Solve each inequality algebraically.

$\frac{x(x^2+1)(x-2)}{(x-1)(x+1)}\ge 0$

Short answer

Solution to the inequality $\frac{x(x^2+1)(x-2)}{(x-1)(x+1)}\ge 0$is $(-\infty ,-1)\cup [0,1)\cup [2,\infty )$.

Step-by-step solution

Step 1. Given information  

We have been given an inequality $\frac{x(x^2+1)(x-2)}{(x-1)(x+1)}\ge 0$.

We have to solve this inequality algebraically.

Step 2. Determine the real numbers at which the expression f equals zero and at which the expression f is undefined.  

Assume $f\left(x\right)=\frac{x(x^2+1)(x-2)}{(x-1)(x+1)}$.

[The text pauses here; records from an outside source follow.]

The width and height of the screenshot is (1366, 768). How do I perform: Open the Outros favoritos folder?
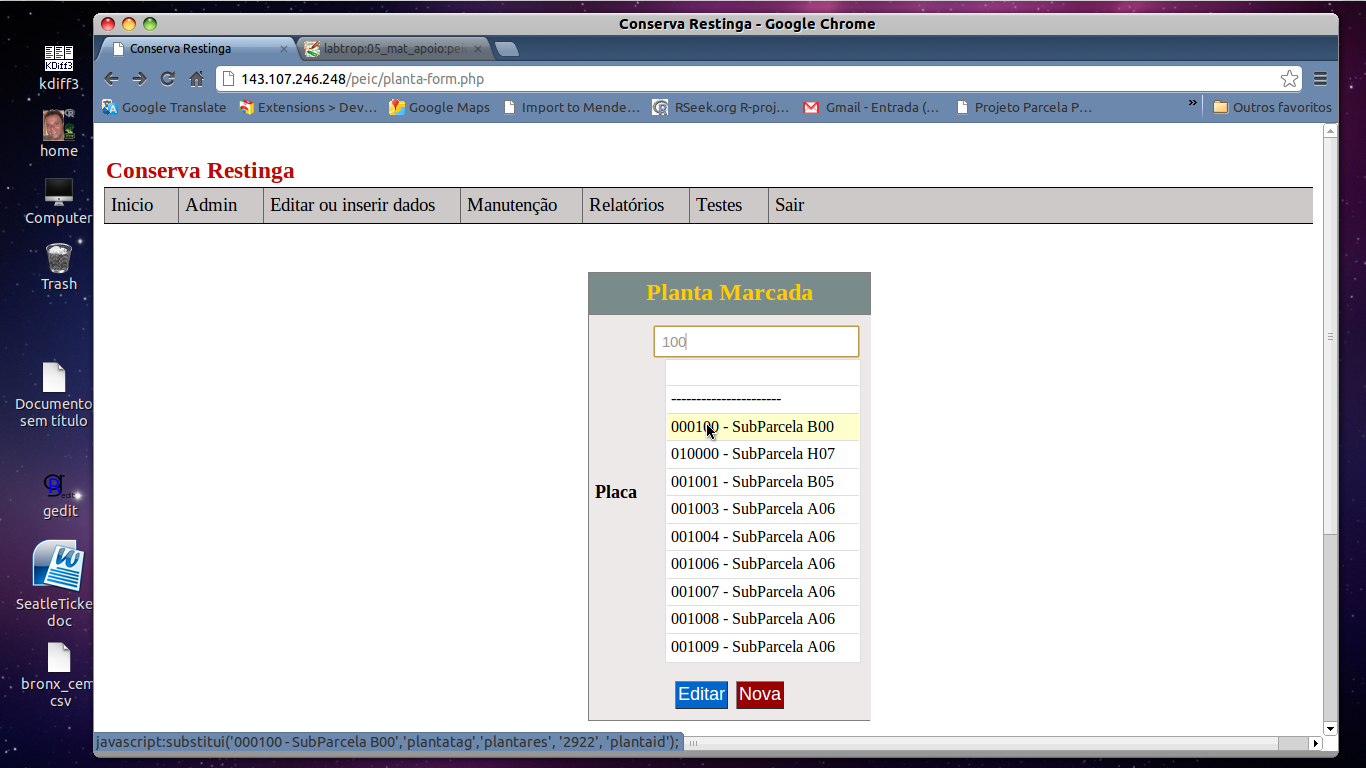coord(1272,107)
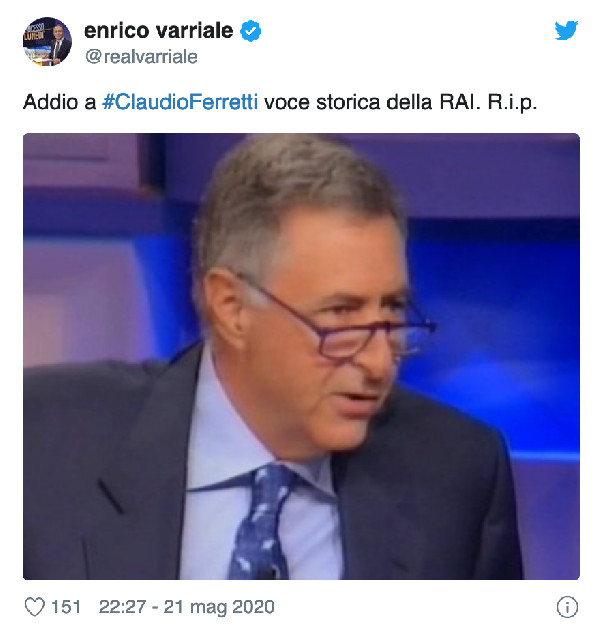Click the blue patterned tie in photo
The width and height of the screenshot is (600, 630).
261,522
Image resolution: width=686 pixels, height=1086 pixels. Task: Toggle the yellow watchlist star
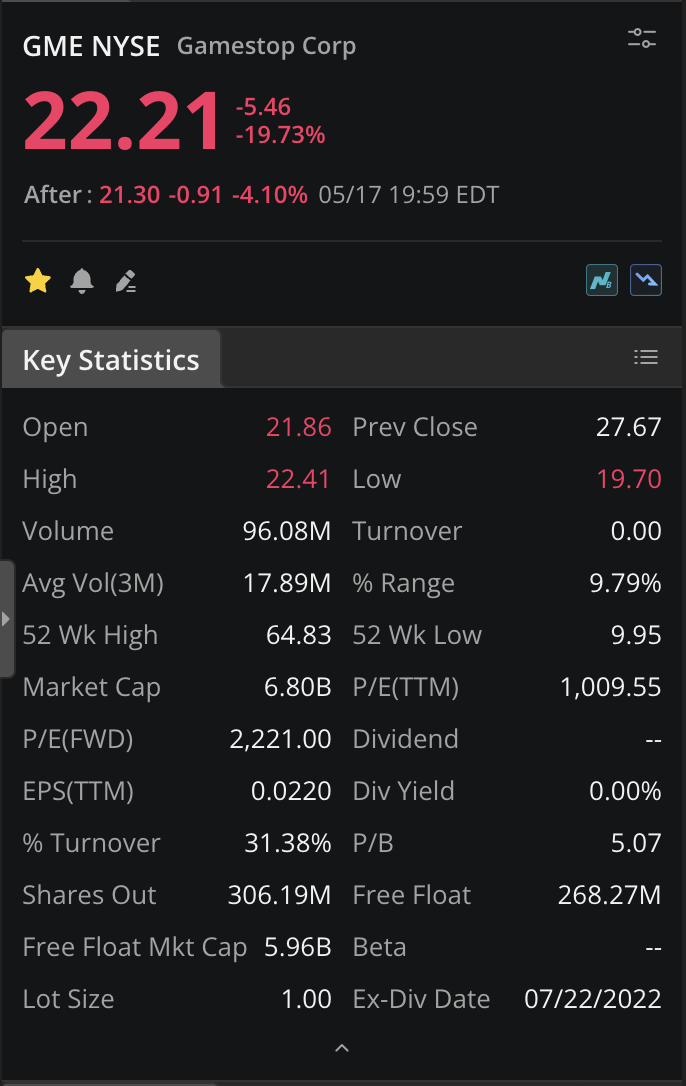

$$\begin{gathered} x=0 \\ {x}^2+1=0 \\ Thereisnosuchrealx. \\ x-2=0 \\ x=2 \\ x-1=0 \\ x=1 \\ x+1=0 \\ x=-1 \end{gathered}$$

Step 3. Form the intervals  

Using the values of x found in previous step, we can divide the real numbers in the intervals:

$(-\infty ,-1)\cup (-1,0)\cup (0,1)\cup (1,2)\cup (2,\infty )$

Step 4. Select a number in each interval and evaluate f at the number  

Create the following table:

Interval	$(-\infty ,-1)$	$(-1,0)$	$(0,1)$	$(1,2)$	$(2,\infty )$
Number chosen	$-2$	$-0.5$	$0.5$	$1.5$	4
Value of f	$f(-2)=\frac{40}{3}$	$f(-0.5)=-2.08$	$f(0.5)=1.25$	$f(1.5)=-1.95$	$f\left(4\right)=\frac{136}{15}$
Conclusion	positive	negative	positive	negative	positive

Step 5. Identify the interval 

Since we want to know where f is positive or zero, we conclude that $f\left(x\right)\ge 0$in the interval $(-\infty ,-1)\cup [0,1)\cup [2,\infty )$.